- [Texte fourni]
========
Mais avant que cela puisse arriver, l’équipe de Ford fit mouvement pour mettre fin aux procédures. Harry Bennett, le principal garde du corps de Ford, obtint 14 attestations de jurés et d’autres membres de la cour qui alléguaient bizarrement que Sapiro avait tenté de soudoyer un des jurés de l’affaire avec une boîte de bonbons.
Lorsque Raymond refusa d’annuler le procès, Bennett s’arrangea pour qu’un journaliste local interviewe le juré en question, une femme au foyer de Detroit nommée Cora Hoffman.
Hoffman nia avec colère que quelqu’un l’ait soudoyée, mais elle indiqua que les attestations prouvaient que la défense de Ford cherchait désespérément « à se débarrasser de l’affaire ». Gallagher déclara aux journalistes que le développement portait « la marque d’une parfaite machination », mais comme la déclaration de Hoffman montrait une prédisposition contre Ford, le juge Raymond fut contraint d’accorder à la défense une annulation du procès. Il promit à Sapiro qu’il convoquerait un nouveau procès sous peu.
À ce stade, Ford chercha une issue. L’affaire était devenue personnellement embarrassante et un cauchemar en termes de relations publiques. Alors que le lancement de son nouveau modèle A prévu en décembre, Ford avait des raisons de laisser le procès derrière lui. Il envoya à New York son ami Earl Davis, un ancien procureur-adjoint, alors en cabinet privé à Detroit, pour négocier la fin de l’affaire avec les dirigeants juifs. Une fois à New York, Davis prit l’attache de Louis Marshall, le président du Comité juif américain et un avocat de premier plan dans le domaine des droits civiques.
========
- [Données fournies]

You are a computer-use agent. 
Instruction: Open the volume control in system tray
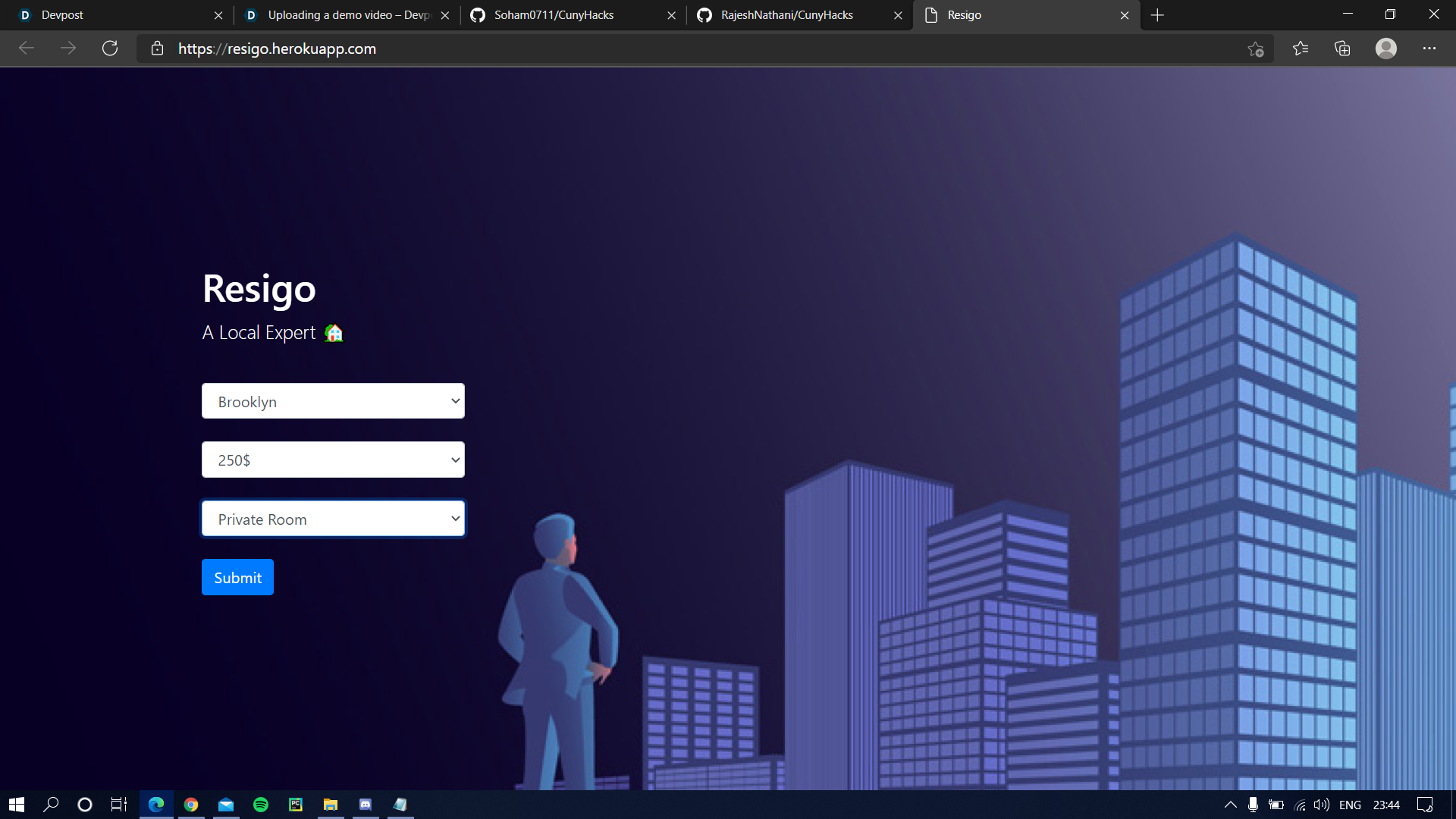point(1322,805)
========
- [Énoncé 1]
D'après le texte sur le procès impliquant Ford, qui Ford envoya-t-il à New York pour négocier la fin de l'affaire ?
- [Énoncé 2]
Prolongez le texte sur le procès impliquant Ford à partir de sa dernière phrase.

- [Réponse 1]
Earl Davis, un ancien procureur-adjoint alors en cabinet privé à Detroit.

- [Réponse 2]
Marshall n’était pas motivé pour aider Sapiro, auquel il s’était opposé depuis le début. Bien qu’ayant bâti une carrière dans des croisades pour les droits civiques, Marshall s’était tenu à l’écart des cas d’antisémitisme. Approché par Davis, Marshall vit dans les discussions une chance de négocier une solution qui servirait les intérêts plus larges de la communauté juive. Il dit à Ford que pour réparer, il devait répudier « The International Jew ». Et il donna à Bennett un exemple de texte d’excuses à lire à Ford par téléphone:
« A mon grand regret, j’ai appris que les Juifs en général, et particulièrement ceux de ce pays, non seulement ressentent ces publications comme faisant la promotion de l’antisémitisme, mais me considèrent comme leur ennemi », lisait-on dans le projet. « Si j’avais apprécié ne serait-ce que la nature générale, pour ne rien dire des détails de ces propos, j’aurais interdit leur publication sans un moment d’hésitation. » Ford accepta chaque mot et autorisa Bennett à signer la déclaration de son nom. Elle parvint aux journaux le 8 juillet 1927. »
Les excuses, que Marshall ne pensait jamais voir acceptées mot pour mot, étaient un chef-d’œuvre d’e dérobade. Elles ne mentionnaient pas le nom de Sapiro, et laissaient Ford maintenir sa position au procès – qu’il ignorait le contenu antisémite de The Independent. Pour Marshall, ces concessions valaient la promesse de Ford d’arrêter la publication du « International Jew ». Il supposa que la contrition nouvelle de Ford permettrait à Sapiro de régler son affaire facilement.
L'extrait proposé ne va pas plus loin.